Andrea Camiciola (Camic)
4Dedico questo post a un disegnatore di fumetti ,mio concittadino e amico, Andrea Camiciola detto in arte Camic. Mi è sempre piaciuto il suo stile surreale, i personaggi che rappresenta sono di fattezze bizzarre, creature fantastiche come folletti, fate, piante o anche personaggi della vita quotidiana ma con caratteristiche eccentriche.Le donne solitamente sono rappresentate come ninfe bellissime e gli uomini vittime del loro fascino irresistibile. Il mondo in cui vivono questi personaggi è un mondo dove la fantasia e l’immaginazione prendono il sopravvento, dove il più segreto dei desideri può avverarsi. Se ancora non siete riusciti ad entrare nell’ottica visionaria dei suoi disegni, e sicuramente grazie a me che sono un casino a scrivere eheheh, vi consiglio spassionatamente di andare a visitare il suo sito internet : http://www.artissimi.it/ ,insieme a lui troverete anche i lavori del suo collega Paolo Pero. Infine ringrazio Camic per tutta la pazienza che ha avuto nel periodo in cui andavo a trovarlo nel suo antro…e lo tartassavo di domande e suggerimenti ,ma devo dire che è sempre stato paziente e disponibile …meno male
Ed ora una breve anticipazione di quello che troverete dentro il suo sito.

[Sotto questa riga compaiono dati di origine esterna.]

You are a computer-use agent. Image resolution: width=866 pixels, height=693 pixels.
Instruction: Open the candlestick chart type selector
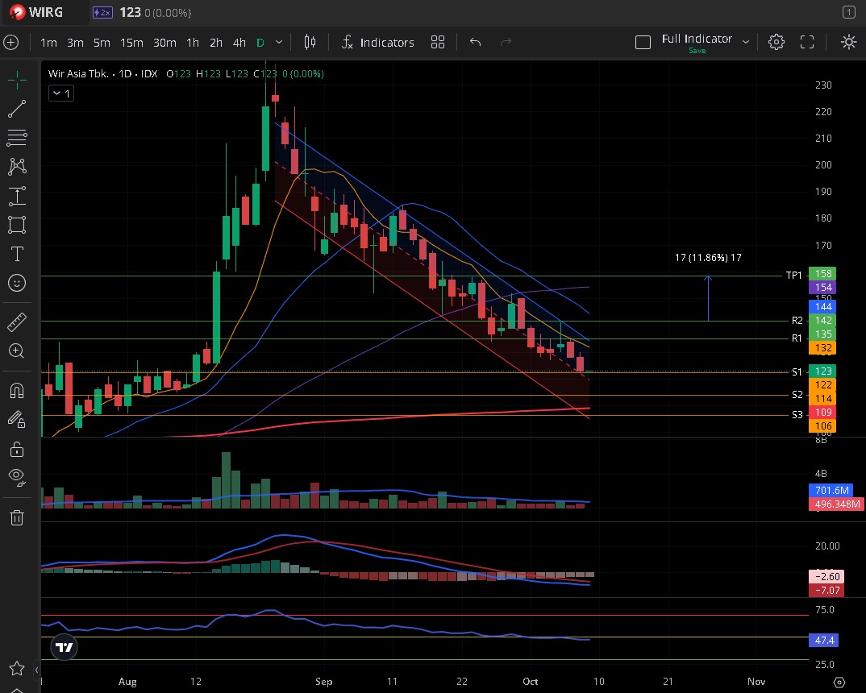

Vive e lavora a Terni. Tra i riferimenti artistici troviamo Magnus che considera il suo maestro spirituale, la spinta primordiale; il variegato e rinnovatore Andrea Pazienza, poi Tanino Liberatore, Filippo Scozzari, Silvio Cadelo; risale all’infanzia la sua passione per Jacovitti. Graficamente ispirato dalla Linea Chiara Franco-Belga, lo stile grafico di Camic è popolato da tutti questi punti di riferimento. Attratto non solo dalla linea, ma anche dall’espressione del colore; amante della pittura antica e contemporanea, affascinato da espressioni e manifestazioni etniche e tribali, da ciò in cui pulsa la vita.
Più illustratore che fumettista in senso specifico, non accademico, incline al grottesco, all’erotico, al disneyano, al surreale; sintetico in talune risoluzioni, analitico in altre, Camic persegue un realismo di tipo sensoriale, non esclusivamente visivo; una realtà vista dal di dentro, che offra contemporaneamente più piani di lettura. Il fumetto, che alle suggestioni dell’ immagine aggiunge quelle della parola scritta, è un mezzo (non un obbiettivo) più vicino alle arti figurative e alla letteratura che non al cinema, in cui far confluire linguaggi provenienti da ambiti diversi, e diretto a raccontare quanto più possibile e senza eccessive ipocrisie delle esperienze umane. L’arte è da ricercare nella mescolanza di generi, di stili, nell’assemblaggio, nell’accostamento apparentemente disarmonico, nella convivenza, nella promiscuità, nella apertura totale, portata avanti con estrema disciplina e passione. Lontanissima dall’essere un, pur ottimo, artigianato, è gratuita, mai comandata, e alla portata di chiunque. E’ un gioco che si rimette eternamente in gioco.